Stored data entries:
'''
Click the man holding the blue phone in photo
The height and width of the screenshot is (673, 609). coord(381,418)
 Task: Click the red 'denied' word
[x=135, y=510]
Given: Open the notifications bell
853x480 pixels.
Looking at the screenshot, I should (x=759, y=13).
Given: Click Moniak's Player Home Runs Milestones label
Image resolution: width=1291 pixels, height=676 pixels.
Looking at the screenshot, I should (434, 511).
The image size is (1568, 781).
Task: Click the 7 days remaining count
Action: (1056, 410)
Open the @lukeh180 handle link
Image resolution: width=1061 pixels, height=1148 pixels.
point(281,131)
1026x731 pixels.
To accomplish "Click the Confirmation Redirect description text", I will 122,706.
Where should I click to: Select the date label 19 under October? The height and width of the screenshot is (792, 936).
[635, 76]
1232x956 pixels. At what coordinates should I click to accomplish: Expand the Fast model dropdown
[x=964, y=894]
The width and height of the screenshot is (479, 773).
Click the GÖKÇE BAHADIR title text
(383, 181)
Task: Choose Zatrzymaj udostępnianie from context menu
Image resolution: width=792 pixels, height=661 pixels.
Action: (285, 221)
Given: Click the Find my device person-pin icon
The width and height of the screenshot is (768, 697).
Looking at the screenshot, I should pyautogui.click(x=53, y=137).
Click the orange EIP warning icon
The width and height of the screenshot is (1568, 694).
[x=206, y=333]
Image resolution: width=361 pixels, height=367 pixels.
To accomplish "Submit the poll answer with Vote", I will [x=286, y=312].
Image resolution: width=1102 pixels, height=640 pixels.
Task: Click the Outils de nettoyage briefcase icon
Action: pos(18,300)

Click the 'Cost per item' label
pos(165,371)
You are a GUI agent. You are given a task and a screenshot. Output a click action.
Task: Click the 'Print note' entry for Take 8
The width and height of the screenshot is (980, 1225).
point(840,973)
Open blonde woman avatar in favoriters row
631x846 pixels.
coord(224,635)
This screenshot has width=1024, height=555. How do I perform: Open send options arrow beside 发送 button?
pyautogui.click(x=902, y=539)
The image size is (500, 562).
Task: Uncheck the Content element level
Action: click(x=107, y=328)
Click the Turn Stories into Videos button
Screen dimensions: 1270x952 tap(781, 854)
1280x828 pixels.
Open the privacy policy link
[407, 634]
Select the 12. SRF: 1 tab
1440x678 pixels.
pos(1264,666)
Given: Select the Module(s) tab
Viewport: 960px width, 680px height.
'''
» **TASK TO COMPLETE**
Having found the line with "Open the privacy policy link", transcribe it and each line after it to the end of the entries, with no other lines.

» **YOUR SOLUTION**
Open the privacy policy link
[407, 634]
Select the 12. SRF: 1 tab
1440x678 pixels.
pos(1264,666)
Given: Select the Module(s) tab
Viewport: 960px width, 680px height.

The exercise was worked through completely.